Sexist Comments After Police Post Pic Of Female Recruit (Photos)

| by Sarah Zimmerman

A police department received a flood of sexist comments after posting a picture of a newly graduated female officer. 

As part of an advertising campaign to recruit new officers, Surrey Police Department in England posted a picture of recent police academy graduate Claire Binksy, according to the Daily Mail. 

"It's 10pm and our night turn are starting their shift keeping Surrey safe through until morning," the caption for the July 18 post reads.

But what was meant to be an innocent photo quickly attracted a number of sexist and objectifying comments. 

"Now if only all cops looked like her..." one person wrote.

"She can take down my particulars any time," read another comment.

Countless other comments focused on her appearance, with many writing how they would "tap that."

All potentially offensive comments have since been deleted by the page's administrator. A spokesperson responded within the comment section asking people to be polite and respectful.

"Can we remind you to remember that every police officer you see on our social media is an individual, and a real person," the spokesperson wrote. "Featuring on our social media doesn’t mean they are opening themselves up to being objectified, nor should they ever have to be subjected to comments based on their appearance. Please be respectful of our officers and staff and be aware of the effect an inappropriate comment can have."

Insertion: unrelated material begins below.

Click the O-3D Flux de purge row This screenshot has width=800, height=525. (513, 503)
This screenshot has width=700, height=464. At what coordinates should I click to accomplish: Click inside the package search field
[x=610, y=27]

One person questioned why the police department would choose to use a photo of Binksy in the first place, accusing the department of posting a picture of a "cute girl" to garner more attention.

"You say don't objectify her based on her appearance but is that not exactly what you guys done by using her in an add camp[aign] simply because shes hot? Why not pick a seasoned cop with years of experience instead of a cute girl who literally has about a week on the job?"

Surrey police responded to that comment, saying the department asked recent recruits for photos of themselves on the job. The ad campaign is meant to appeal to the younger generation.

"We love it when older, more experienced people join us as career changers, but in reality we also know that we're predominantly appealing to younger people at the outset of their careers," the spokesperson responded.

The department hopes this incident will encourage users to think before posting comments that could be considered sexist or offensive. 

"As a police officer or a member of the public, featuring on social media does not mean it is acceptable for other people or the media to objectify or subject you to comments based on your gender or appearance," a spokesperson told the Daily Mail. 

"This kind of behavior is completely inappropriate and just reflects the immaturity of those posting."